▸ Task to complete: The answer consists solely of the lines running from the one with "Select the parallel channel lines tool" through the final line below, transcribed exactly and without any pictures.

◇ ◇ ◇ ◇

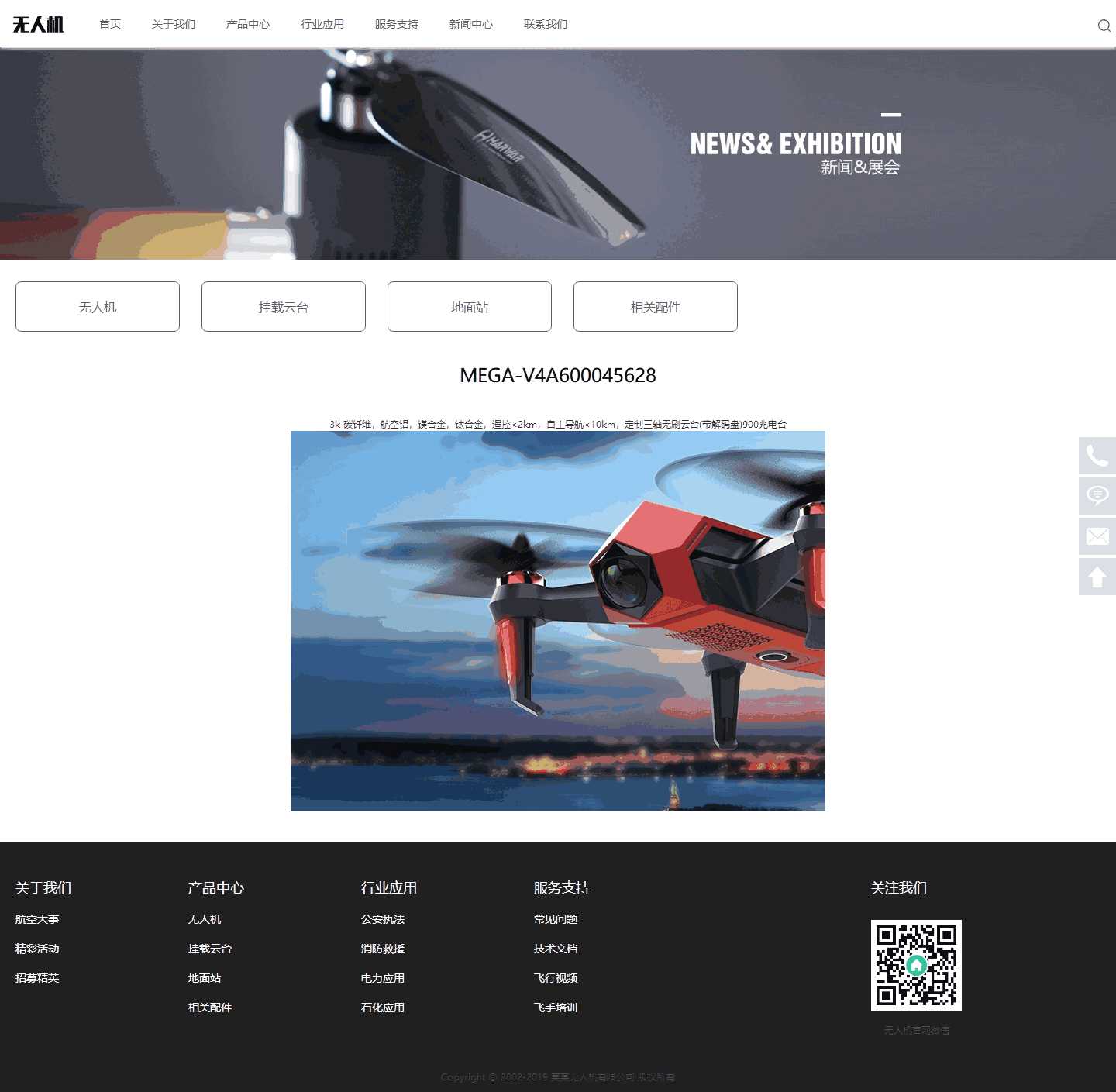Open the 公安执法 footer link
This screenshot has width=1116, height=1092.
point(383,919)
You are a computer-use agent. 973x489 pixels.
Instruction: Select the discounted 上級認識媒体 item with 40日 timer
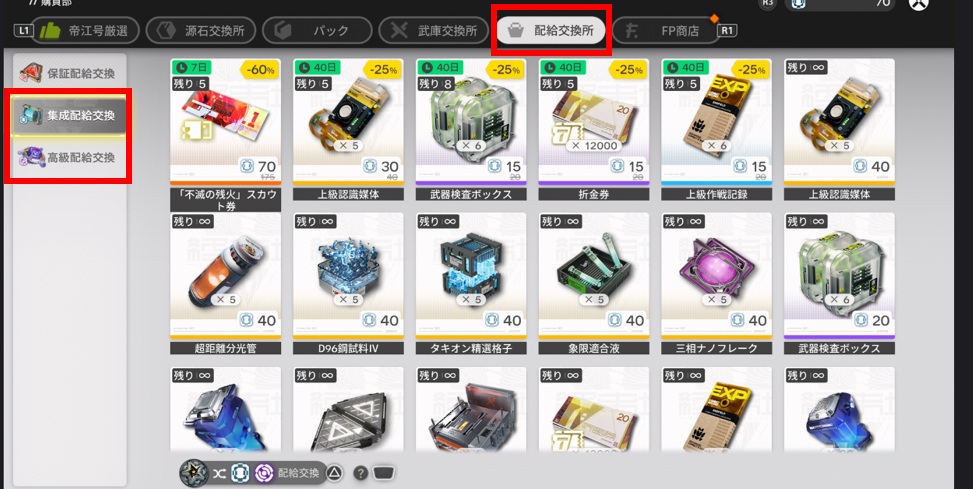tap(348, 130)
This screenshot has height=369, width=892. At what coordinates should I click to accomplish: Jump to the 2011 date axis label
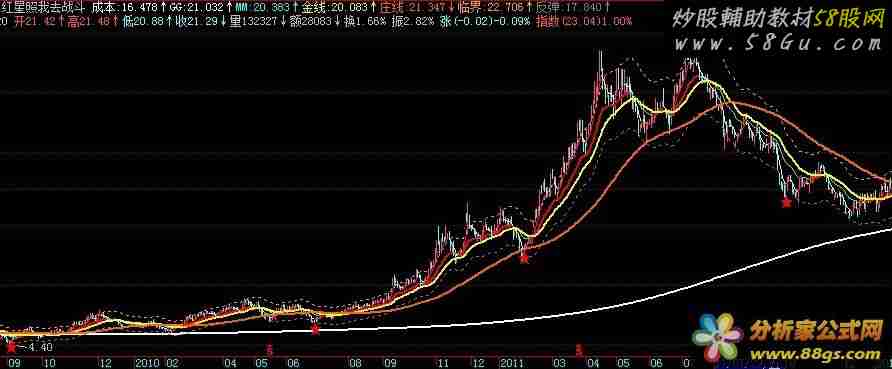point(511,363)
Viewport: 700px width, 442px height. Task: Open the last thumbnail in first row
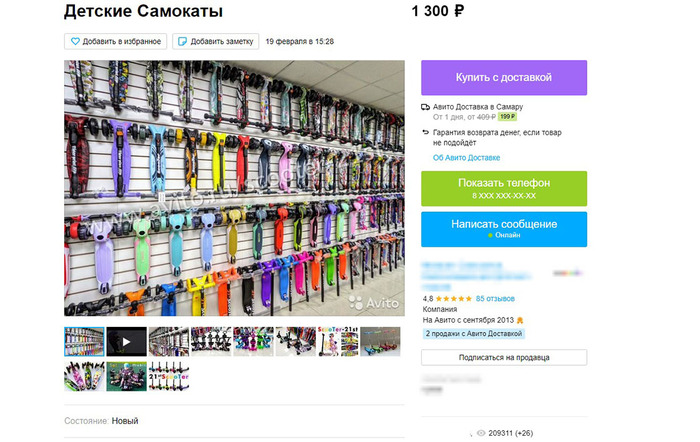[380, 342]
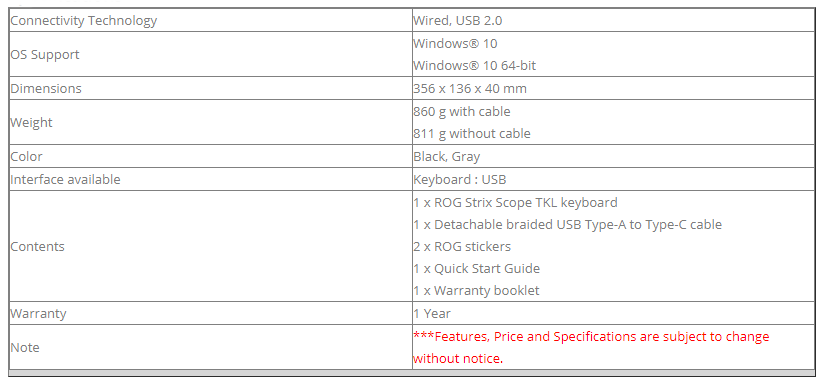
Task: Click the OS Support row label
Action: pos(45,55)
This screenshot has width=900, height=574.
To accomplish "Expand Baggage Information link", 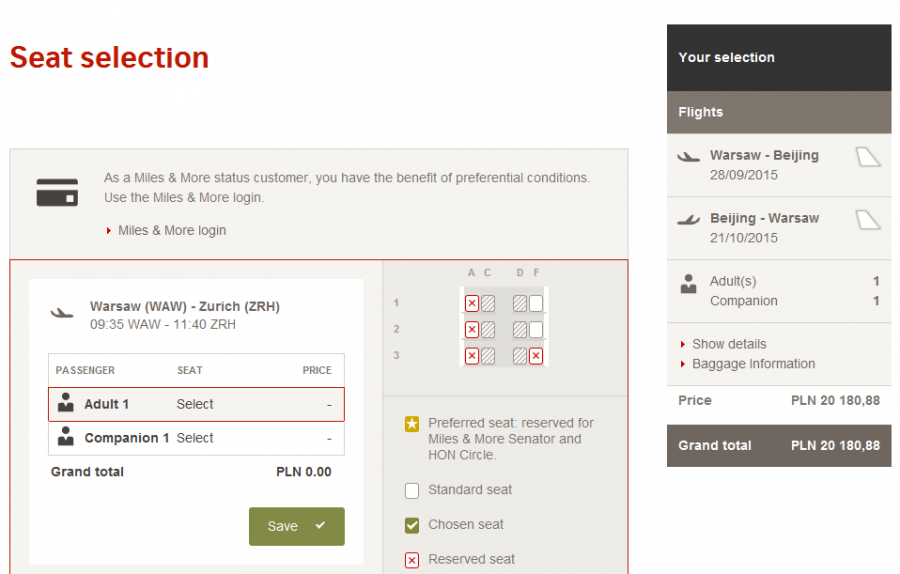I will coord(753,364).
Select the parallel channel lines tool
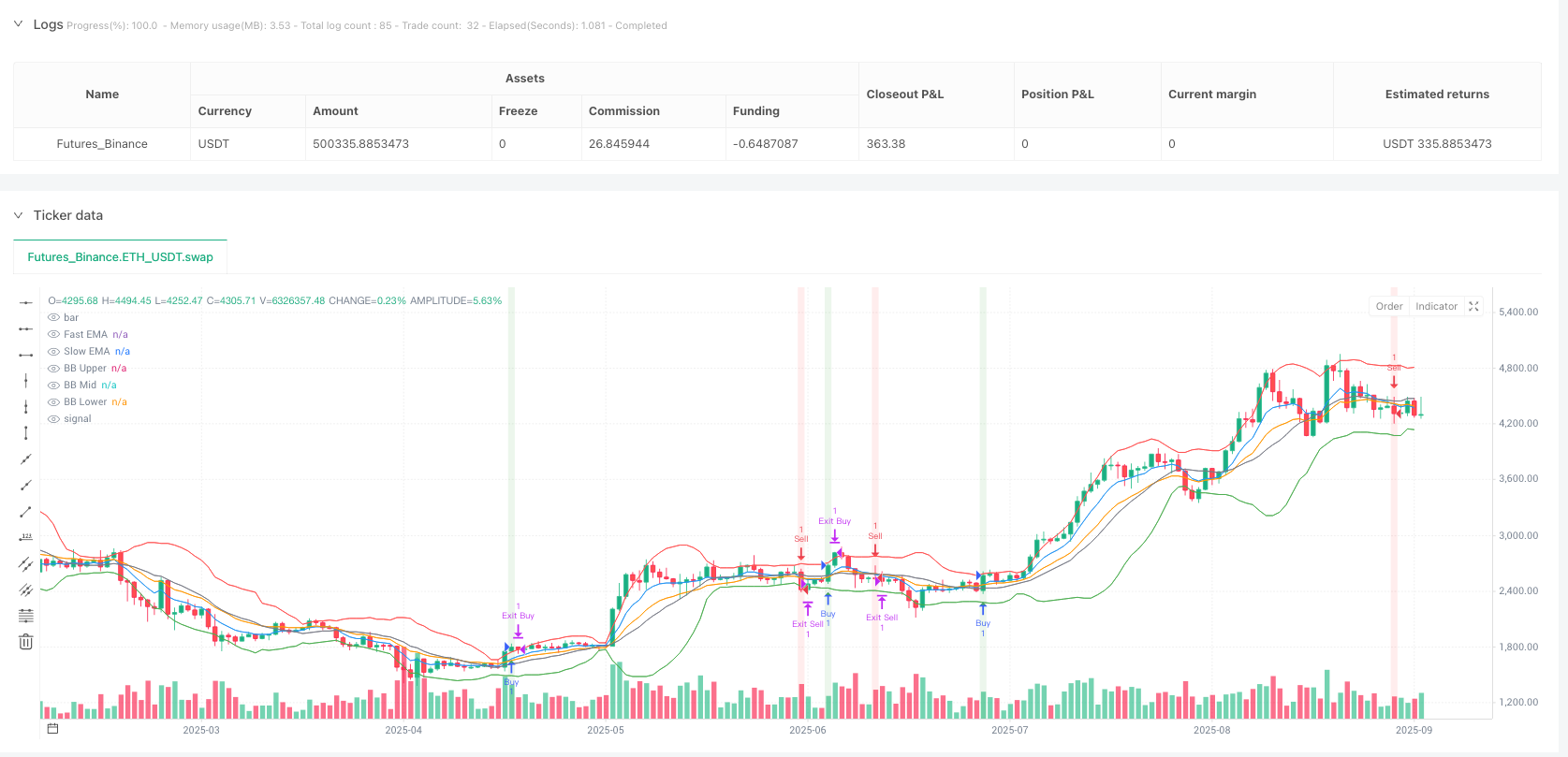The width and height of the screenshot is (1568, 757). pyautogui.click(x=26, y=563)

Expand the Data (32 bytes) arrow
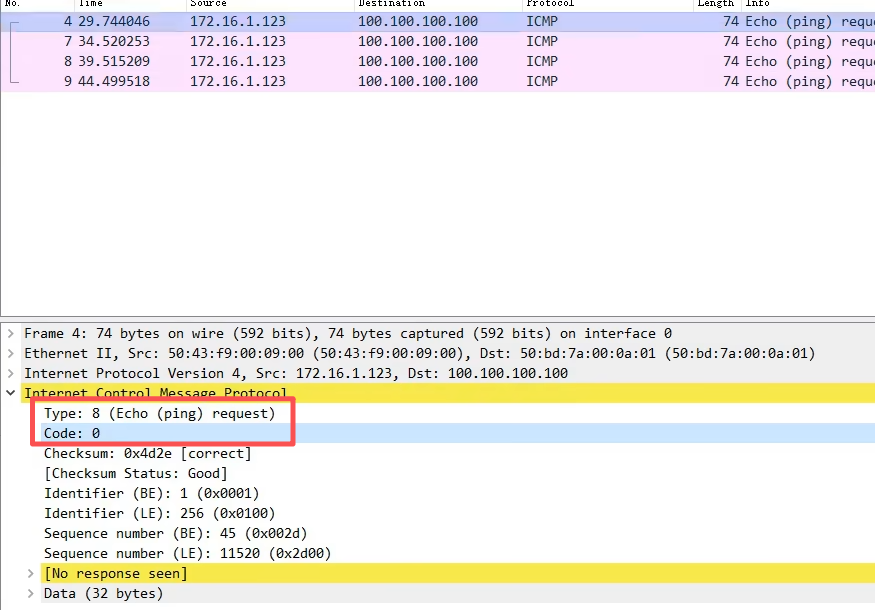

◇ ◇ ◇ ◇

▸ Answer for this exercise:
Select the parallel channel lines tool
The width and height of the screenshot is (1568, 757). pyautogui.click(x=26, y=563)

Expand the Data (32 bytes) arrow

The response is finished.